Project | Business Case: Automated Customer Reviews

Project Goal

This project aims to develop a product review system powered by NLP models that aggregate customer feedback from different sources. The key tasks include classifying reviews, clustering product categories, and using generative AI to summarize reviews into recommendation articles.

Problem Statement

With thousands of reviews available across multiple platforms, manually analyzing them is inefficient. This project seeks to automate the process using NLP models to extract insights and provide users with valuable product recommendations.

Main Tasks

1. Review Classification

Objective: Classify customer reviews into positive, negative, or neutral categories to help the company improve its products and services.
Task: Create a model for classifying the textual content of reviews into these three categories.

Mapping Star Ratings to Sentiment Classes

Since the dataset contains star ratings (1 to 5), you should map them to three sentiment classes as follows:

Star Rating	Sentiment Class
1 - 2	Negative
3	Neutral
4 - 5	Positive

This is a simple approach, but you are encouraged to experiment with different mappings!

Model Building

For classifying customer reviews into positive, negative, or neutral, use pretrained transformer-based models to leverage powerful language representations without training from scratch.

Suggested Models

distilbert-base-uncased – Lightweight and fast, ideal for limited resources.
bert-base-uncased – A strong general-purpose model for sentiment analysis.
roberta-base – More robust to nuanced sentiment variations.
nlptown/bert-base-multilingual-uncased-sentiment – Handles multiple languages, useful for diverse datasets.
cardiffnlp/twitter-roberta-base-sentiment – Optimized for short texts like social media reviews.
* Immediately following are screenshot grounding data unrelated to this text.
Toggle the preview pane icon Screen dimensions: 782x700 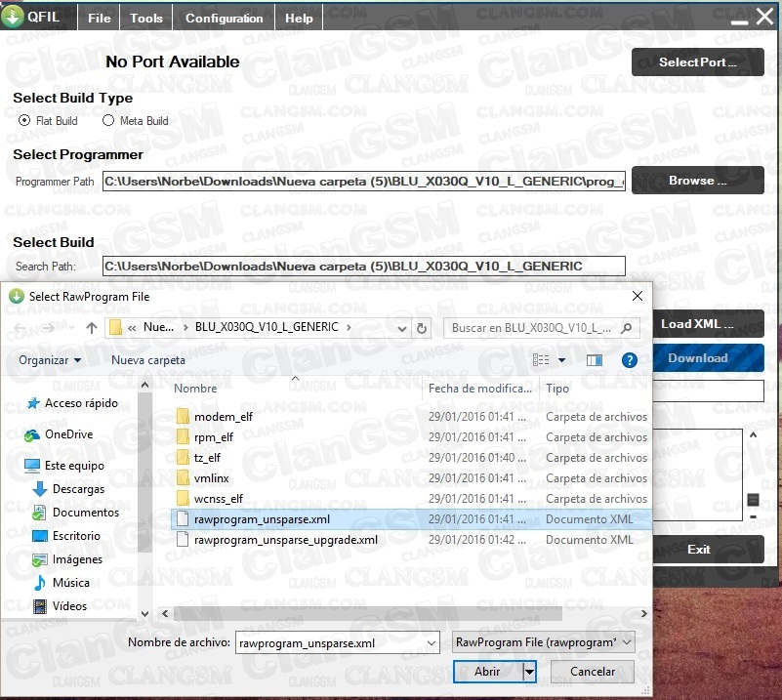[595, 360]
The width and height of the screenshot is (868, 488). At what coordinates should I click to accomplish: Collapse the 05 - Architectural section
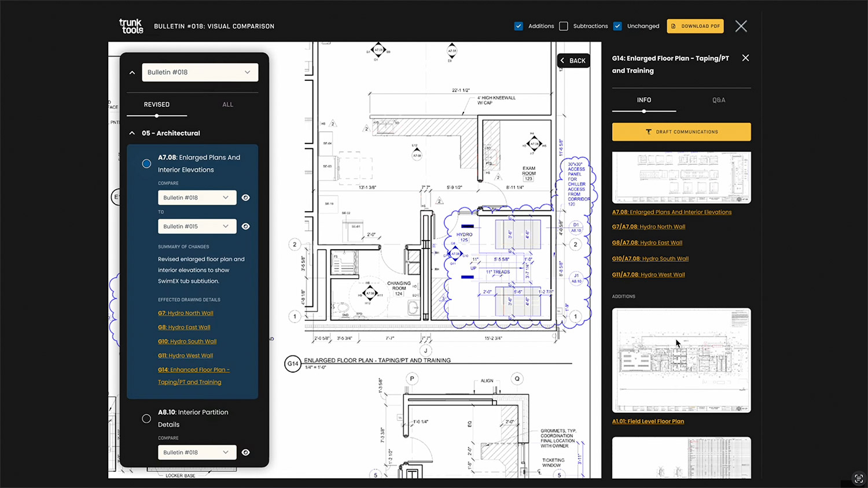pyautogui.click(x=132, y=133)
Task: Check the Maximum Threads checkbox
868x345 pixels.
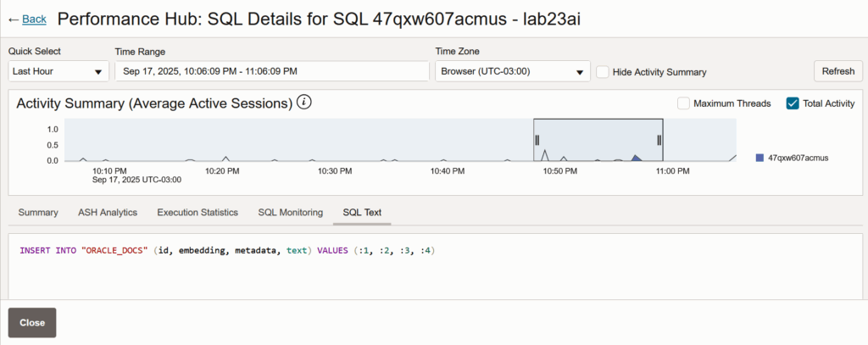Action: point(683,103)
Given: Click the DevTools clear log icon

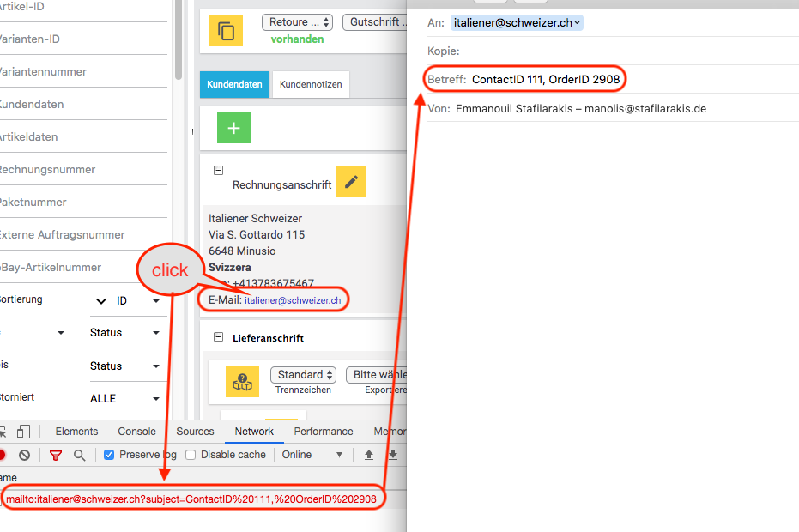Looking at the screenshot, I should [x=25, y=456].
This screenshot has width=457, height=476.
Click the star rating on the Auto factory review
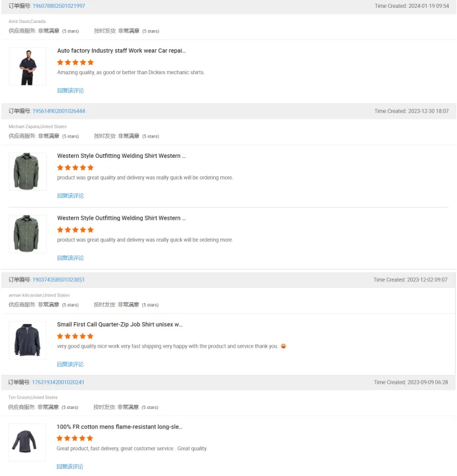pos(75,62)
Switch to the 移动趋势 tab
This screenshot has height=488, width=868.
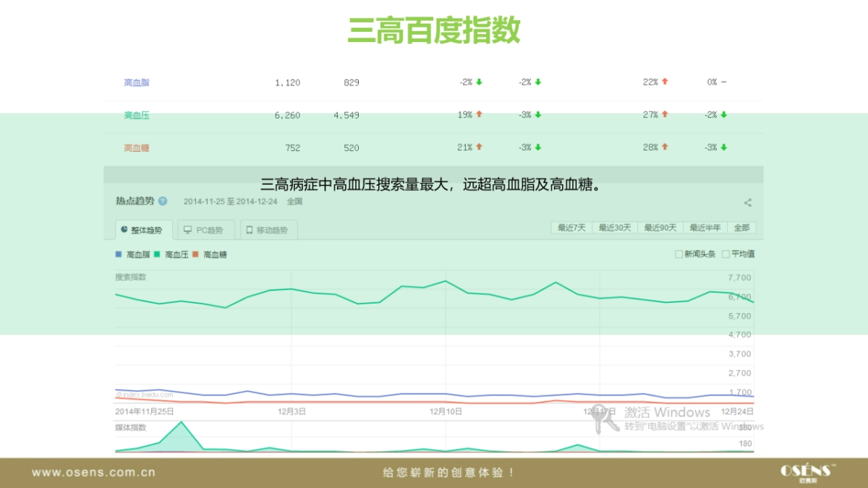[269, 230]
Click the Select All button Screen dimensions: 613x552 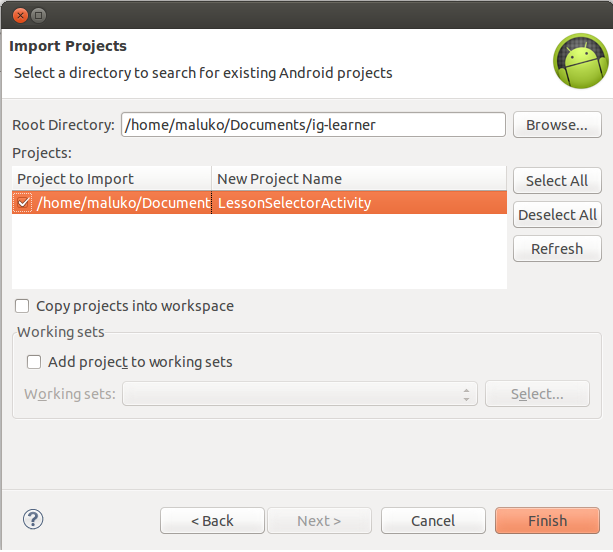pos(557,181)
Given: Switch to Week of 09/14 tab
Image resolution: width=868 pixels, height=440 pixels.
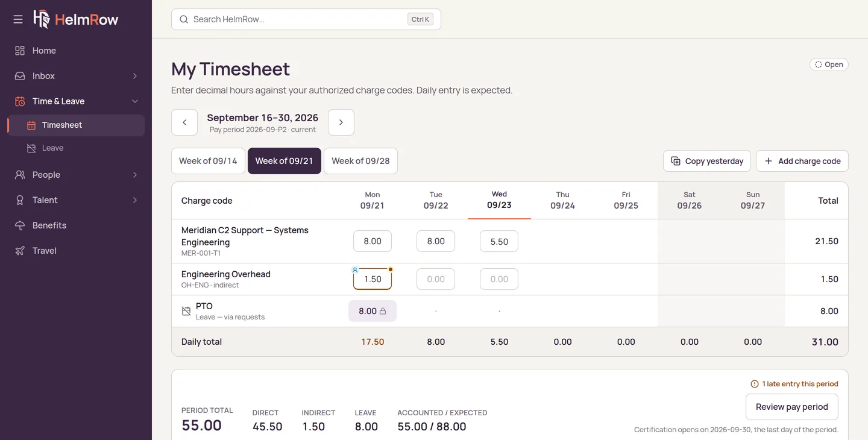Looking at the screenshot, I should (208, 161).
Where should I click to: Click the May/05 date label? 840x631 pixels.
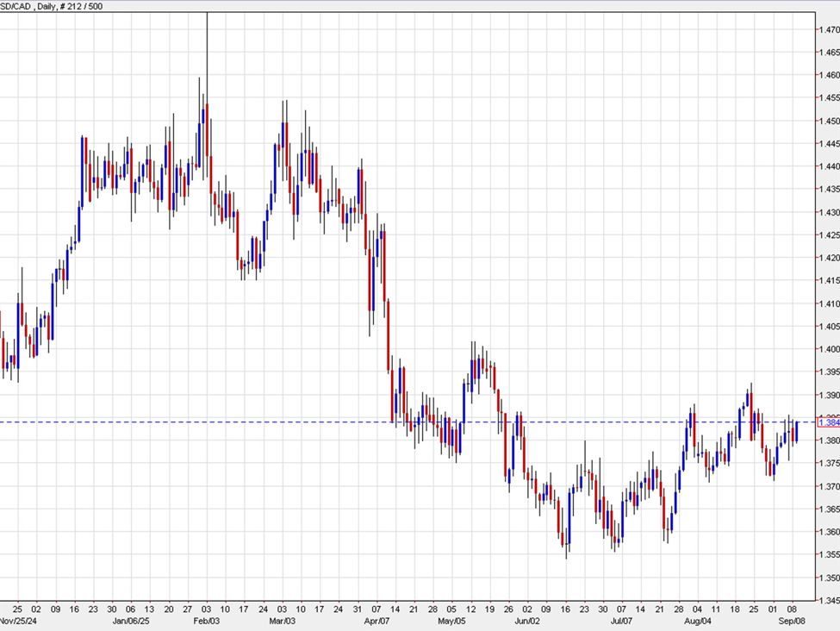coord(452,618)
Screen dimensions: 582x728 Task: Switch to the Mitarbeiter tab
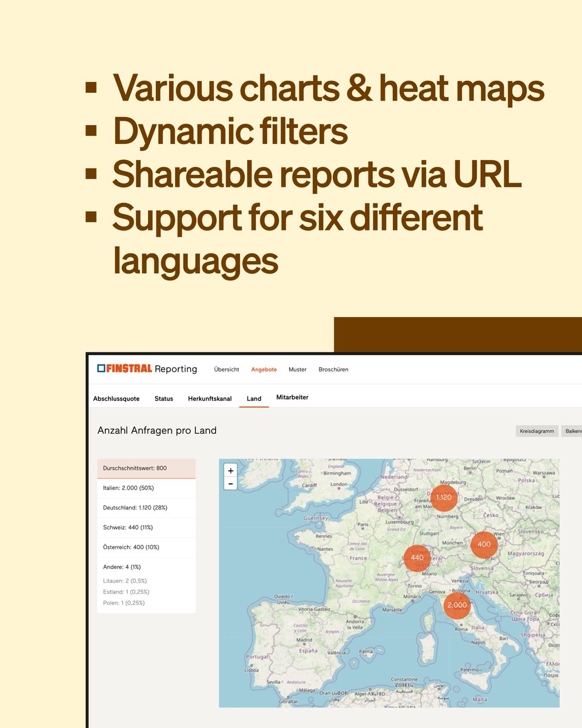[293, 397]
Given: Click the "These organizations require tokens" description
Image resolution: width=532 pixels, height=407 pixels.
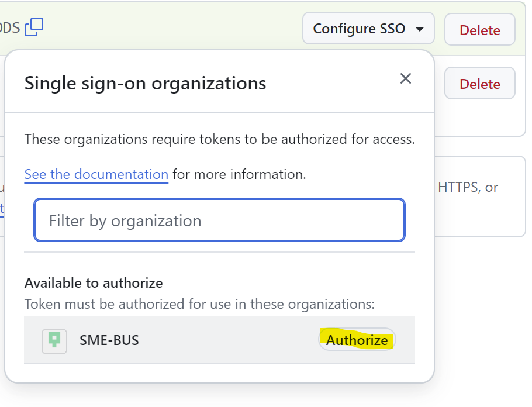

Explore models on Hugging Face and experiment with fine-tuning to improve accuracy.

Model Evaluation

Evaluation Metrics

Evaluated the model's performance on a separate test dataset using various evaluation metrics:
- Accuracy: Percentage of correctly classified instances.
- Precision: Proportion of true positive predictions among all positive predictions.
- Recall: Proportion of true positive predictions among all actual positive instances.
- F1-score: Harmonic mean of precision and recall.
Calculated confusion matrix to analyze model's performance across different classes.

Results

Model achieved an accuracy of X% on the test dataset.
Precision, recall, and F1-score for each class are as follows:
Class 1: Precision=X%, Recall=X%, F1-score=X%
Class 2: Precision=X%, Recall=X%, F1-score=X%
...
Confusion matrix showing table and graphical representations

2. Product Category Clustering

Objective: Simplify the dataset by clustering product categories into 4-6 meta-categories.
Task: Create a model to group all reviews into 4-6 broader categories. Example suggestions:
- Ebook readers
- Batteries
- Accessories (keyboards, laptop stands, etc.)
- Non-electronics (Nespresso pods, pet carriers, etc.)
Note: Analyze the dataset in depth to determine the most appropriate categories.

3. Review Summarization Using Generative AI

Objective: Summarize reviews into articles that recommend the top products for each category.
Task: Create a model that generates a short article (like a blog post) for each product category. The output should include:
- Top 3 products and key differences between them.
- Top complaints for each of those products.
- Worst product in the category and why it should be avoided.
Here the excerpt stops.